La rédaction de LongevityWatch · 22 août 2026 · 2 min · English

La dégénérescence maculaire liée à l'âge est la première cause de perte de vision centrale chez les personnes âgées. Ce qui la déclenche exactement restait flou. Une nouvelle étude de synthèse pointe un mécanisme inflammatoire précis à l'intérieur de la rétine.

La rétine fait partie du système nerveux central. Comme le cerveau, elle est vulnérable à l'inflammation chronique de bas grade qui s'intensifie avec l'âge. Dans la dégénérescence maculaire liée à l'âge (DMLA), la partie centrale de la rétine, la macula, se détériore progressivement. Les stades précoces offrent peu d'options thérapeutiques ; les formes avancées répondent à certains traitements, mais de façon irrégulière.

Les chercheurs cartographient le rôle central de l'inflammasome NLRP3 dans la DMLA. L'inflammasome NLRP3 est un complexe protéique de l'immunité innée qui fonctionne comme un système d'alarme à l'intérieur des cellules : il détecte les signaux de stress et déclenche une réponse inflammatoire. Dans la rétine vieillissante, cette alarme s'active de façon chronique, même en l'absence d'infection ou de lésion aiguë.

Le type cellulaire détermine les conséquences

Un aspect particulièrement frappant de cette synthèse est que les effets de l'activation du NLRP3 varient selon le type de cellule rétinienne. Dans certaines cellules, il amplifie l'inflammation aux stades précoces de la DMLA. Dans d'autres, il favorise la perte de tissu rétinien dans la forme sèche avancée, ou stimule la croissance de nouveaux vaisseaux sanguins dans la forme humide. Cela complique l'élaboration d'un traitement universel : un médicament utile à un stade de la maladie peut être néfaste à un autre.

Les chercheurs soulignent également les risques des anti-inflammatoires existants, qui bloquent aussi la face protectrice de la réponse immunitaire. Trouver un agent capable de supprimer uniquement l'activation néfaste du NLRP3 sans perturber les fonctions immunitaires utiles constitue un défi majeur dans la recherche de traitements contre la DMLA.

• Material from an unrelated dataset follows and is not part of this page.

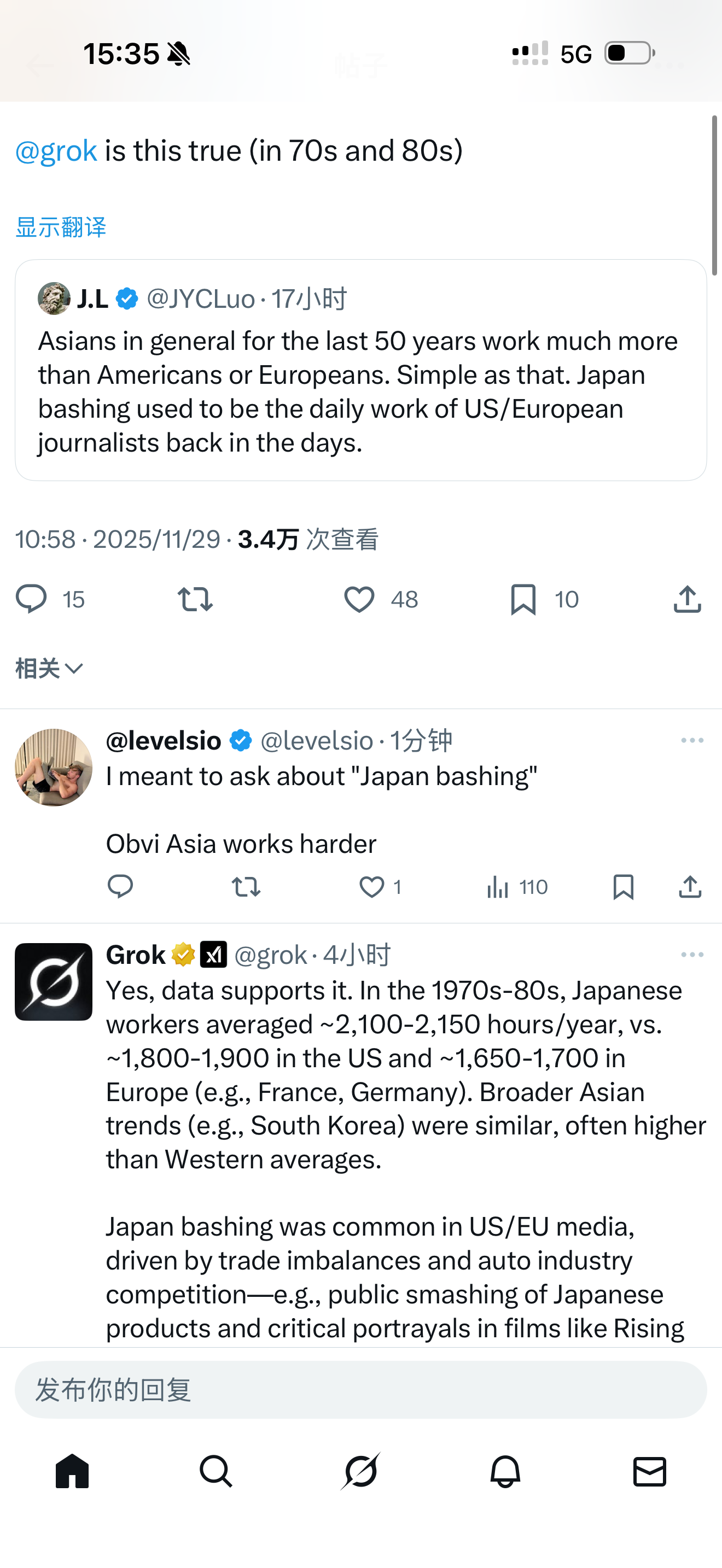Open the Search tab in bottom bar
Image resolution: width=722 pixels, height=1568 pixels.
(216, 1472)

Le vieillissement comme fil conducteur

La synthèse relie la DMLA à des processus de vieillissement plus larges. L'inflammation chronique de bas grade, aussi appelée « inflammaging », est une caractéristique commune des tissus âgés dans tout l'organisme. La rétine ne fait pas exception. Dans une perspective de longévité, la DMLA n'est pas seulement une maladie oculaire : elle est aussi une manifestation du vieillissement systémique. La question de savoir si cibler l'inflammaging pourrait ralentir la progression de la DMLA reste ouverte.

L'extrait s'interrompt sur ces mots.